Alle Hater haben keine Ahnung.

Samsung hat eine neue Technologie vorgestellt, die eindeutig ins 21. Jahrhundert gehört: ein faltbares Handy. In einem Video auf Instagram sieht man, wie ein Nutzer das Handy in einem normalen „Handy-Format“ benutzen kann – und dann einfach über die lange Seite aufklappt in ein Tablet. Das Ganze nennt sich ein „Infinity Flex Display“ und soll in ein paar Monaten in die Massenproduktion gehen.

Wer mir versucht zu erklären, dass das faltbare Handy von Samsung nicht schon etwas spektakulär aussieht, der lügt. Denn ziemlich spacey ist die Technologie auf jeden Fall. Wieso bricht das Glas beim Falten nicht? Und der Touchscreen soll wirklich funktionieren?

Kaum zu glauben, dass mein erstes Handy mit zwölf Jahren noch ein (Klischee-Alarm!) unkaputtbares Nokia 8210 war, das mir auf meinem Heimweg mit einem verpixelten, monochromen Karate-Spiel half, die Zeit zu vertrieben. Jetzt, noch nicht mal zehn Jahre später, kann ich einmal auf meinen handgroßen Bildschirm tippen und meinen Kalorienverbrauch der letzten sechs Monate beobachten. Crazy shit!, sag ich da nur.

Als ich das Video vom faltbaren Handy heute Morgen entdecke, zeige ich es begeistert meinem Kollegen. „Hab' ich schon gesehen“, sagt er gelangweilt. „Mega unnötig.“ Okay, denke ich mir, er ist wohl noch nicht ganz ausgeschlafen. Doch irgendwie kann ich bei niemandem so richtige Begeisterung für das Gerät schüren.

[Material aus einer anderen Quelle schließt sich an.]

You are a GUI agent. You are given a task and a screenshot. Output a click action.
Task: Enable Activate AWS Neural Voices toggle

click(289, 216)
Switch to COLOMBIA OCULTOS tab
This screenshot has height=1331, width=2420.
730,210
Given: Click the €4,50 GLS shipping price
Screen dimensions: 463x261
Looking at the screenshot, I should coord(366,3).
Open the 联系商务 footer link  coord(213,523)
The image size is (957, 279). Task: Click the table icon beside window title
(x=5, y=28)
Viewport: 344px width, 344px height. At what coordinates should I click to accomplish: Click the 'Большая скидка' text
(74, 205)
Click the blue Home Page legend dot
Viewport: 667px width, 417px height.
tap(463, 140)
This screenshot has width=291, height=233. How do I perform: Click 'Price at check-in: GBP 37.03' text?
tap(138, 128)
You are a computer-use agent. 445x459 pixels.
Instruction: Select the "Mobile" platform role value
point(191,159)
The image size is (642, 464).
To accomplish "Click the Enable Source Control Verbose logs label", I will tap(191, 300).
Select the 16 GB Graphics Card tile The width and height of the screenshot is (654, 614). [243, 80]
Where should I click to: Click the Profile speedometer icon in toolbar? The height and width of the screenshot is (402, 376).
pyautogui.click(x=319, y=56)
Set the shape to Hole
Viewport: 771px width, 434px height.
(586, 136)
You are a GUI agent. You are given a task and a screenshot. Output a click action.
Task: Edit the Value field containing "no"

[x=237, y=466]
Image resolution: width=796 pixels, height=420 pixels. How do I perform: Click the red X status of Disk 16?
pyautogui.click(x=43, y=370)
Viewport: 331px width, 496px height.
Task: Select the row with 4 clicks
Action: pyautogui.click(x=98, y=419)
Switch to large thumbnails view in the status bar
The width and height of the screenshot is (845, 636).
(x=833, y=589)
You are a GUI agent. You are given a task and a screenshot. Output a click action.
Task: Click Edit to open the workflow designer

„Ich hab' doch mein Tablet, und ich hab mein Handy. Wieso brauch' ich beides in einem“, so die zweite Kollegin, die ich frage.

Sofort erinnere ich mich daran, wie mein Vater mich vor meinem 15. Geburtstag fragte, ob ich denn wirklich ein Smartphone bräuchte, ich hätte doch mein Telefon und einen heiß geliebten iPod Nano – ein Smartphone sei doch nichts anderes. Und jetzt ist er derjenige, der mit einer App auf seinem Smartphone die Wände seiner Wohnung ausmisst. Wozu eigentlich? Er hat doch sein Handy und ein Messband! Wieso braucht er beides in einem?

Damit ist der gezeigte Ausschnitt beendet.